=== DOCUMENT SECTION ===

# R4 for 3DS?



## TopCat (Jul 4, 2011)

Anyone help decipher the state of play with R4 chips or equivalent for the 3DS? The websites with their weird English make my head hurt....


----------



## Ranbay (Jul 4, 2011)

R4i GOLD - works with 3DS, DSi/DSi XL - inc. 1.4.3, DS and DS Lite.Comes with USB micro-sdhc reader. 
WITH IT'S OWN WOODR4 FIRMWARE RELEASE !!!!!!!!!!!!

or something,.


----------



## TopCat (Jul 4, 2011)

Oooh my head...


----------



## Ranbay (Jul 4, 2011)

http://www.addictsupplies.com/index.php?act=viewProd&productId=66

 £12.99


----------



## TopCat (Jul 4, 2011)

Thank you.


----------



## Ranbay (Jul 4, 2011)

well short of ordering it for you..... 

any issues with the order let me know, it's a mate of mine.


----------



## TopCat (Jul 4, 2011)

Well I have done the order and wait for the delivery. My son loves the 3DS as do I. I am not up for payment of huge wonga for games though. Pm me a link to a download site for 3DS? am I pushing my luck?

=== DATA LINES ===

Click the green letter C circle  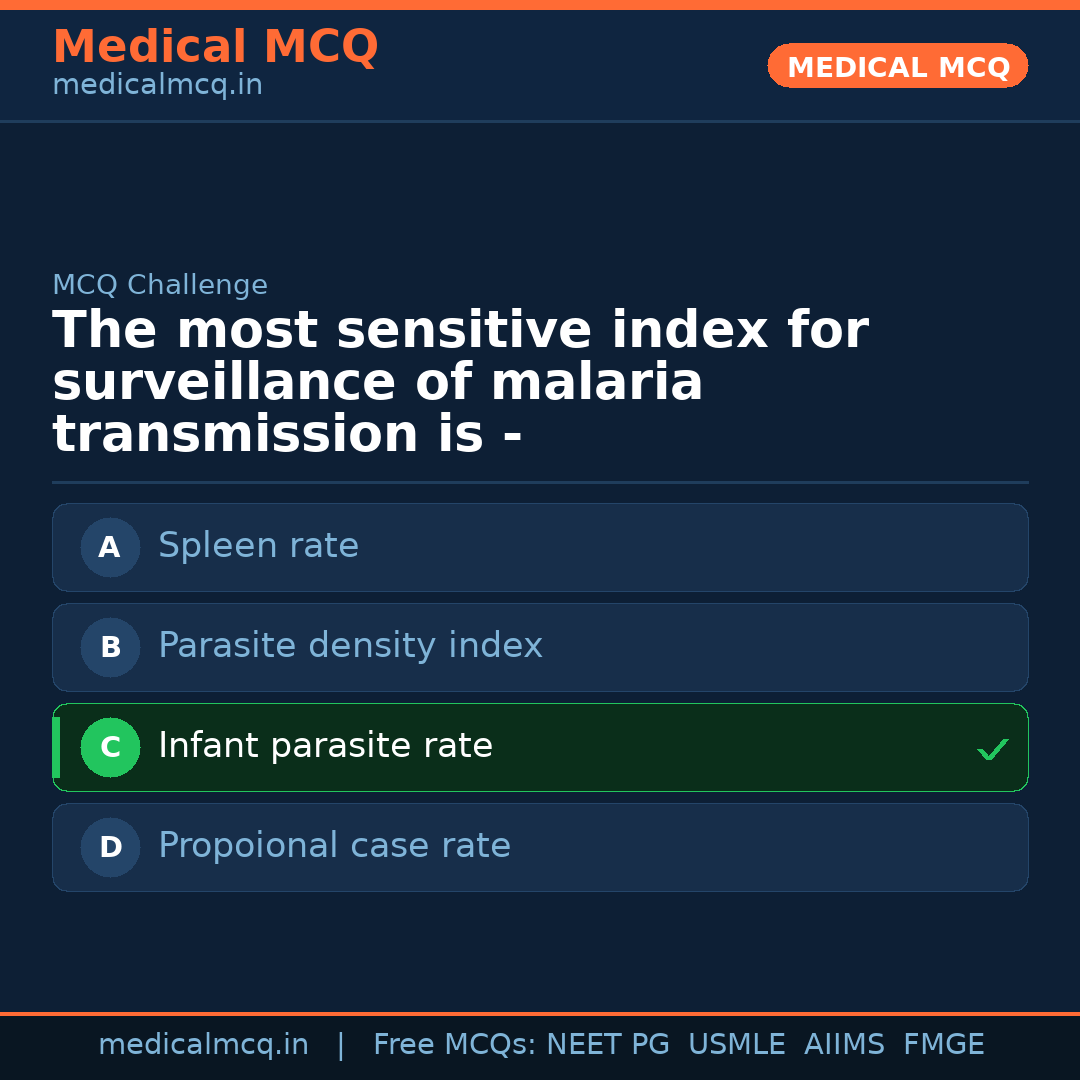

===
=== DATA LINES ===

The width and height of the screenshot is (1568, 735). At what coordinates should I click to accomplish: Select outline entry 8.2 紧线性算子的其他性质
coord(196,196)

===

LIST OF TASKS ▸
1) Answer these questions about the forum thread on R4 cards for the 3DS:
(a) What price does Ranbay post for the product?
(b) What reader does Ranbay say comes with the R4i GOLD?
(c) Besides TopCat, who does TopCat say loves the 3DS?
2) Extend the forum thread on R4 cards for the 3DS by writing the next part after its last post.

TASK-BY-TASK ANSWERS ▸
1)
(a) £12.99
(b) A USB micro-sdhc reader.
(c) TopCat's son.

2)
----------



## Ranbay (Jul 4, 2011)

will have to wait till i get home, but i can send you something


----------



## TopCat (Jul 4, 2011)

You are a Gentleman.


----------



## ATOMIC SUPLEX (Jul 4, 2011)




----------



## Kid_Eternity (Jul 6, 2011)

?


----------



## TopCat (Jul 7, 2011)

The R4 Gold has arrived. My son will be thrilled.


----------



## Ranbay (Jul 7, 2011)




----------



## TopCat (Aug 4, 2011)

Having trouble finding any 3ds games via torrents. Any pointers?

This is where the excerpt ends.